Uma decisão da Justiça Federal oferece subsídio intelectual para a retomada gradual das aulas presenciais. Em resposta à Defensoria Pública da União, a juíza Maria Cucione negou novo adiamento do Enem, previsto para domingo, sob alegação de que “causará certamente prejuízos financeiros” e à formação acadêmica.
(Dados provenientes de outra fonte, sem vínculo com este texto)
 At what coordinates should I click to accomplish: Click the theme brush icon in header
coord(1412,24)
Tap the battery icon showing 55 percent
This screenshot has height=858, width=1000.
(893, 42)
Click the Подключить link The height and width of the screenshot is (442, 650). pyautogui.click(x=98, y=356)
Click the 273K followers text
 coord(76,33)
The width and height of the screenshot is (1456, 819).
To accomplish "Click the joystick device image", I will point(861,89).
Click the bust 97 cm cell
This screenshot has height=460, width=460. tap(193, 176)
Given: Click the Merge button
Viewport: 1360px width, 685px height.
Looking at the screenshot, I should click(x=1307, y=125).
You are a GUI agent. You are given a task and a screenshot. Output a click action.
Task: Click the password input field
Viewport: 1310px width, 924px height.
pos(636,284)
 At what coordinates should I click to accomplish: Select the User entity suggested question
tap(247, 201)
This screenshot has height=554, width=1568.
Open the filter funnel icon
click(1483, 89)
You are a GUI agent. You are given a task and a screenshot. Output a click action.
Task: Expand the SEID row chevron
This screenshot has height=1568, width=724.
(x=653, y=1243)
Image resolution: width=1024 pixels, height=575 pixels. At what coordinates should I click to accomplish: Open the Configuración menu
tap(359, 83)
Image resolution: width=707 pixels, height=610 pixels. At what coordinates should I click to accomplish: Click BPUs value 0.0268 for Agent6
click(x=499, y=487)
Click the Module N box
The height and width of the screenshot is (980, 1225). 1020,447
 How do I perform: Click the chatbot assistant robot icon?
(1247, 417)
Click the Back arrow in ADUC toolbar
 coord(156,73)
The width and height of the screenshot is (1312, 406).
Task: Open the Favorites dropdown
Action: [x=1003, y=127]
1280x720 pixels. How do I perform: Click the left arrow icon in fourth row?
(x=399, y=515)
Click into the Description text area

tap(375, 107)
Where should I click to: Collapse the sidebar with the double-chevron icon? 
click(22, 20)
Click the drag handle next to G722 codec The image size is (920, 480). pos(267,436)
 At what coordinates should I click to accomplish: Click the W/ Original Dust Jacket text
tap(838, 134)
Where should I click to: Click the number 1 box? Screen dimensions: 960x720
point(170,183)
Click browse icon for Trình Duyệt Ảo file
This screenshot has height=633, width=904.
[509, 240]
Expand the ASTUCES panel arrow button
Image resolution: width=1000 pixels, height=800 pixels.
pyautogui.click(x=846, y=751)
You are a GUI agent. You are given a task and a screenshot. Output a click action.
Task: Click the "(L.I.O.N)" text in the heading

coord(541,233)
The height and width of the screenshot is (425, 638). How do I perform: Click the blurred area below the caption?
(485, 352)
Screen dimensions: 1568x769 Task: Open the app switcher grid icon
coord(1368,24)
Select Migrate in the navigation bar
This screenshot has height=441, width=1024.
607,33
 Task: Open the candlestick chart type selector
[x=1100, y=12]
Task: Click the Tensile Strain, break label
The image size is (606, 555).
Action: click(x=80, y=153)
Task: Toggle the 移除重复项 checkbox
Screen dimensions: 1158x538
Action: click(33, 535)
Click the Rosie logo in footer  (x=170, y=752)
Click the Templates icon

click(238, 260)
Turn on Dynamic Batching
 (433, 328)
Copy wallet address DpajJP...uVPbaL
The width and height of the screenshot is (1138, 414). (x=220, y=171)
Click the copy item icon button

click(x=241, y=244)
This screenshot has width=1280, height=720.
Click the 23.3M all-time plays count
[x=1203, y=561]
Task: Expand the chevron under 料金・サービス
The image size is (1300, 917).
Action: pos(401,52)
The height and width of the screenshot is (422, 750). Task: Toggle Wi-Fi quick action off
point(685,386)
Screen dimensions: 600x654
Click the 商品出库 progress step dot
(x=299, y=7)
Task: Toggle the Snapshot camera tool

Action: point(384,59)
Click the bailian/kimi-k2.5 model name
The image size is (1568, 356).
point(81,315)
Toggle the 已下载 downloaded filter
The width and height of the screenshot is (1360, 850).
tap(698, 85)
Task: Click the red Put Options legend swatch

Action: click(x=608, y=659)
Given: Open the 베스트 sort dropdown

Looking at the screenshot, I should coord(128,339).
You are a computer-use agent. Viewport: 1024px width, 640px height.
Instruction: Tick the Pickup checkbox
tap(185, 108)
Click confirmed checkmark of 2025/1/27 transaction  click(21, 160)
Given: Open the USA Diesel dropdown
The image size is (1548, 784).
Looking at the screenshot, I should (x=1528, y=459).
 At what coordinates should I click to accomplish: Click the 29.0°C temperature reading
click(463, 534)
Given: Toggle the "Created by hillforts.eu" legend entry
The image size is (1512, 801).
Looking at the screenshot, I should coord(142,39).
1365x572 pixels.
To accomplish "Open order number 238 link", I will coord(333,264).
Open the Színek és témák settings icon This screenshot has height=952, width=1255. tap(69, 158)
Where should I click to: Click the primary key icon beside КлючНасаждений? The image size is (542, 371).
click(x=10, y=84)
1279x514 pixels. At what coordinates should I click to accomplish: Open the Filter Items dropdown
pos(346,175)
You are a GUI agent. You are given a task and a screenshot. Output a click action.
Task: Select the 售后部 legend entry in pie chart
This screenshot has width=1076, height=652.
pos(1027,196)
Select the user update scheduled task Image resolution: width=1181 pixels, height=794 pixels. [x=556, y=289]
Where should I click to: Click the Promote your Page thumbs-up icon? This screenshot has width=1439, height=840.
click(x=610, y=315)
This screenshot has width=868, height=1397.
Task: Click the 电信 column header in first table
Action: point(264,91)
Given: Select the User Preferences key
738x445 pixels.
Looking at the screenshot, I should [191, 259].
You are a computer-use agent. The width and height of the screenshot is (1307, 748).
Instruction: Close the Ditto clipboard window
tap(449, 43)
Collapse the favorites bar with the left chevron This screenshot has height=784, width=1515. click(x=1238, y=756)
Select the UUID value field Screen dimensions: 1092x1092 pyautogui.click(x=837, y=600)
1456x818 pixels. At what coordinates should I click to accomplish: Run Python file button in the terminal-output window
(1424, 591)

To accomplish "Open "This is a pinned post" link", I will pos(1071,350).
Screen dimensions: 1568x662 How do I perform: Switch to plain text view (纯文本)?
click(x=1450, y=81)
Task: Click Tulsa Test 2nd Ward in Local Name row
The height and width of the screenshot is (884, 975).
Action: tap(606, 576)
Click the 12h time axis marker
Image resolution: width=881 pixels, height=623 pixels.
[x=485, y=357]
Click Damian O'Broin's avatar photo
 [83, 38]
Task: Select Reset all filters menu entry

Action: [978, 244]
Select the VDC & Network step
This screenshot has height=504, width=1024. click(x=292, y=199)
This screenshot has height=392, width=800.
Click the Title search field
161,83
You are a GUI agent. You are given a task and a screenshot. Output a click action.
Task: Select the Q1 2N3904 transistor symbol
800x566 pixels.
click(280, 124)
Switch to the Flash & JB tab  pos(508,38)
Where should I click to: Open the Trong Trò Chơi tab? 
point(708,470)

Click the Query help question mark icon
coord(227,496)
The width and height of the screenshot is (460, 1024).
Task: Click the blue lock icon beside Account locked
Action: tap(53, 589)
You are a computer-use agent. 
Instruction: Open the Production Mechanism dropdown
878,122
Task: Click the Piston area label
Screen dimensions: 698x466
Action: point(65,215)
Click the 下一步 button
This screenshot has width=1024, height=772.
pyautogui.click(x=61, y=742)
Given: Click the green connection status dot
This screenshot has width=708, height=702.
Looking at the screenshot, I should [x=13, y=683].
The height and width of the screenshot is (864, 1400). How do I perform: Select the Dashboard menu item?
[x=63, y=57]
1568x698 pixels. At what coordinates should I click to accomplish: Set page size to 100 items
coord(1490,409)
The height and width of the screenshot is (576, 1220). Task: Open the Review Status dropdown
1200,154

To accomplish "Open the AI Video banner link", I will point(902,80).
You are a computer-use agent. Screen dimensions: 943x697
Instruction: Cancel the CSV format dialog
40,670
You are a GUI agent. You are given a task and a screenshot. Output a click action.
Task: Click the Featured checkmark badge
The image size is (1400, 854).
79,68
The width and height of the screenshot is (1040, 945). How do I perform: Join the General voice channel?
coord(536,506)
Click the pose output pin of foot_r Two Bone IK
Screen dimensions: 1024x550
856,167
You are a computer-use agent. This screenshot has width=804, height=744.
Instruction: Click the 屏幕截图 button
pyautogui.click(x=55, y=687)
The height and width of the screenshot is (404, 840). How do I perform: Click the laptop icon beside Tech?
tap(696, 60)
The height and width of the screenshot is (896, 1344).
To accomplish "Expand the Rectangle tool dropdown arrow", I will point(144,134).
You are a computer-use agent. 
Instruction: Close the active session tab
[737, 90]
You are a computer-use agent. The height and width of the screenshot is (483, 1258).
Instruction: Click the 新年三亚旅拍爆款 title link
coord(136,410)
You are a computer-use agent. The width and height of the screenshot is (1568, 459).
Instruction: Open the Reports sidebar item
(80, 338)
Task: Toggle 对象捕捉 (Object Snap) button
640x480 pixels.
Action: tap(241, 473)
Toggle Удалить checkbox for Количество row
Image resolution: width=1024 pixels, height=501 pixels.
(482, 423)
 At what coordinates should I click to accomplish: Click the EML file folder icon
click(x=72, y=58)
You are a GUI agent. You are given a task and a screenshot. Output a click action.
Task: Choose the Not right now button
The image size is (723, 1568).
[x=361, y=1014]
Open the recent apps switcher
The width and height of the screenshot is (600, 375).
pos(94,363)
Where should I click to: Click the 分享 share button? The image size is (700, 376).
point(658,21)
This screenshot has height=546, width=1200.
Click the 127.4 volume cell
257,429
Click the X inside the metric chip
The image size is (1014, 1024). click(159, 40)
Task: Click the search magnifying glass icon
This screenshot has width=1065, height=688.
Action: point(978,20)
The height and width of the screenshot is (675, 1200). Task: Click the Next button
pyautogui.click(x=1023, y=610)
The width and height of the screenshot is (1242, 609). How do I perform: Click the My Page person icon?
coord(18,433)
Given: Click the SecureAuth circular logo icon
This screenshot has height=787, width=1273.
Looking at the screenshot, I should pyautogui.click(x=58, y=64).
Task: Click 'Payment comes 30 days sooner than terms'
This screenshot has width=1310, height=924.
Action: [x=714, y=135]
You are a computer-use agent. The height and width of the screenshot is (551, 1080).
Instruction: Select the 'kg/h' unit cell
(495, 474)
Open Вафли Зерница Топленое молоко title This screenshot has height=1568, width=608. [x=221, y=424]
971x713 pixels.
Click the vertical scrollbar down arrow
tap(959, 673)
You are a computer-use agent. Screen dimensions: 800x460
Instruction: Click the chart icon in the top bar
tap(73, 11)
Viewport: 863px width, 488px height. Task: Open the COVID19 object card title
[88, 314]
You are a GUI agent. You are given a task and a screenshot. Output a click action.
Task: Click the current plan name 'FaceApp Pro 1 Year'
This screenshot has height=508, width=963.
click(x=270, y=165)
A condição para a manutenção da data foi o protocolo proposto pelo Inep, “sem deixar de confiar na responsabilidade do cuidado individual de cada participante”. Num cenário onde as escolas permanecem fechadas, sem qualquer aparente esforço para interrupção de uma letargia que acentua desigualdades, a decisão judicial aposta numa capacidade de regulação teoricamente aplicável pelas redes de ensino. Em São Paulo, por exemplo, as aulas recomeçarão em fevereiro com 35% da capacidade máxima. A experiência se baseia em Israel, que registrou um surto ao reabrir as escolas em maio passado. Estudo publicado por cientistas israelenses na revista científica da agência da União Europeia sugere evitar-se os três ‘Cs’: espaços fechados com pouca ventilação (closed spaces, em inglês), locais lotados (crowded) e ambientes de contato próximo (“close-contact settings”)”. Talvez aí haja um caminho por onde se andar nesta vital questão.